NestJS is a server-side Node.js framework written in TypeScript. By integrating the rich ecology of the Node.js community, NestJS provides an out-of-the-box application architecture. The mental model to develop NestJS is similar to the server-side version of Angular or the TypeScript version of Spring Boot, so the learning curve for developers is low. NestJS supports protocols such as GraphQL, Websocket and ORM libraries.
When using HTML and related technologies to produce books and other print output, the question of pagination must be considered. This includes page counters, repeated elements in headers and footers, as well as mechanisms to avoid awkward page breaks. Paged.js is an open-source library that implements a series of polyfills for the Paged Media and Generated Content for Paged Media CSS modules. It is still experimental but fills an important gap in the "write once, publish everywhere" story for HTML.
Quarkus is a cloud-native, container-first framework by Red Hat for writing Java applications.
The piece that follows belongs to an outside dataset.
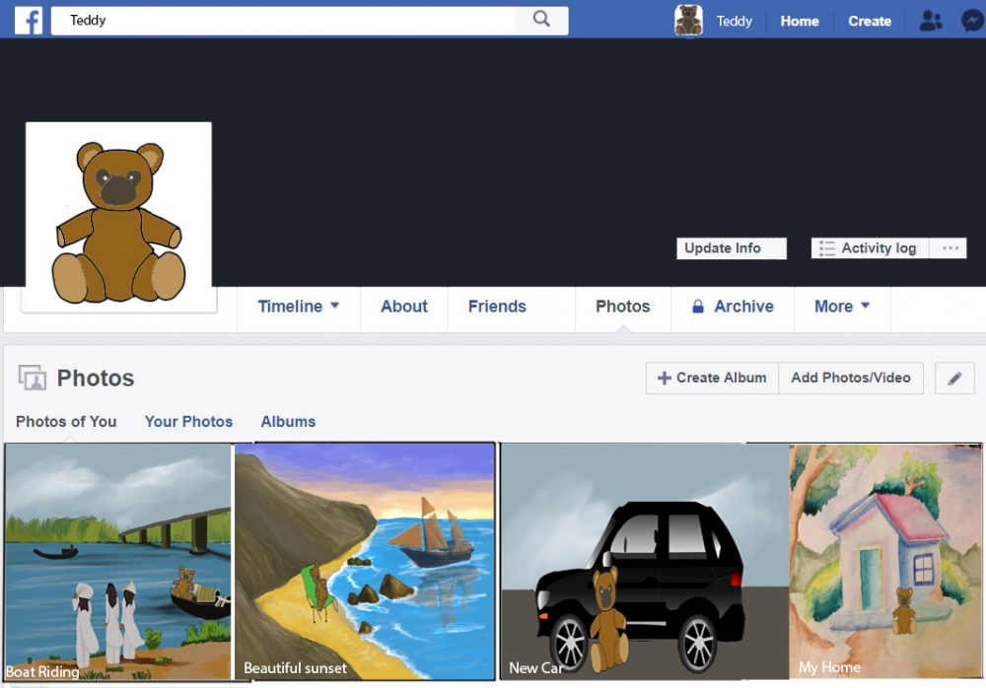986x688 pixels.
Task: Open the Beautiful sunset photo
Action: pyautogui.click(x=365, y=560)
It has a very fast startup time (tens of milliseconds) and has low memory utilization which makes it a good candidate for FaaS or frequent scaling up and down in a container orchestrator. Like Micronaut, Quarkus achieves this by using ahead-of-time compilation techniques to do dependency injection at compile time and avoid the runtime costs of reflection. It also works well with GraalVM's Native Image which further reduces startup time. Quarkus supports both imperative and reactive models. Along with Micronaut and Helidon, Quarkus is leading the charge on the new generation of Java frameworks which attempt to address startup performance and memory without sacrificing developer effectiveness. It's gained a lot of community attention and is worth keeping an eye on.
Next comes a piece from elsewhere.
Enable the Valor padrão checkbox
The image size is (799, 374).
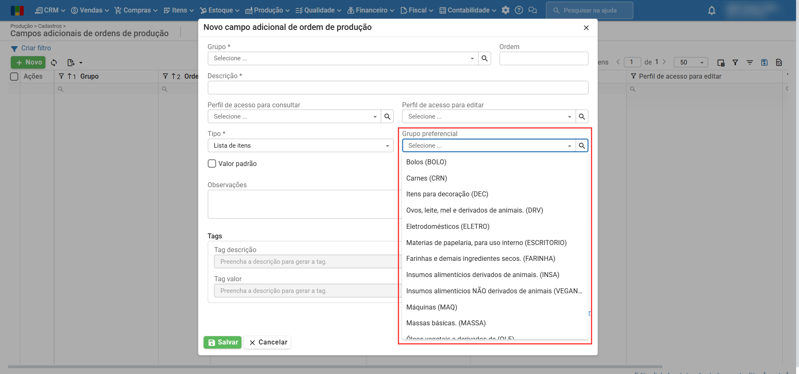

Apple has taken a big step forward with their new SwiftUI framework for implementing user interfaces on macOS and iOS platforms. We like that SwiftUI moves beyond the somewhat kludgy relationship between Interface Builder and XCode and adopts a coherent, declarative and code-centric approach. You can now view your code and the resulting visual interface side by side in XCode 11, making for a much better developer experience. The SwiftUI framework also draws inspiration from the React.js world that has dominated web development in recent years. Immutable values in view models and an asynchronous update mechanism make for a unified reactive programming model. This gives developers an entirely native alternative to similar reactive frameworks such as React Native or Flutter. Although SwiftUI definitely represents the future of Apple UI development, it is quite new and it will take time to smooth out the rough edges. We look forward to improved documentation and a community of developers who can establish a set of practices for testing and other engineering concerns.
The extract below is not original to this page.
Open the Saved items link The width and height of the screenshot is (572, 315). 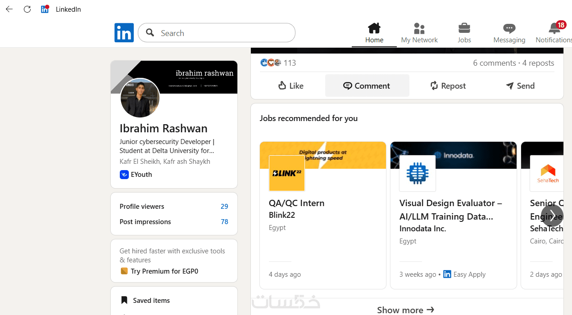(x=151, y=300)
Creating reliable environments for running automated tests is a perennial problem, particularly as the number of components that modern systems depend on keeps increasing. Testcontainers is a Java library that helps mitigate this challenge by managing dockerized dependencies for your tests. This is particularly useful for spinning up repeatable database instances or similar infrastructure, but it can also be used in web browsers for UI testing. Our teams have found this library to be helpful for making integration tests more reliable with these programmable, lightweight and disposable containers.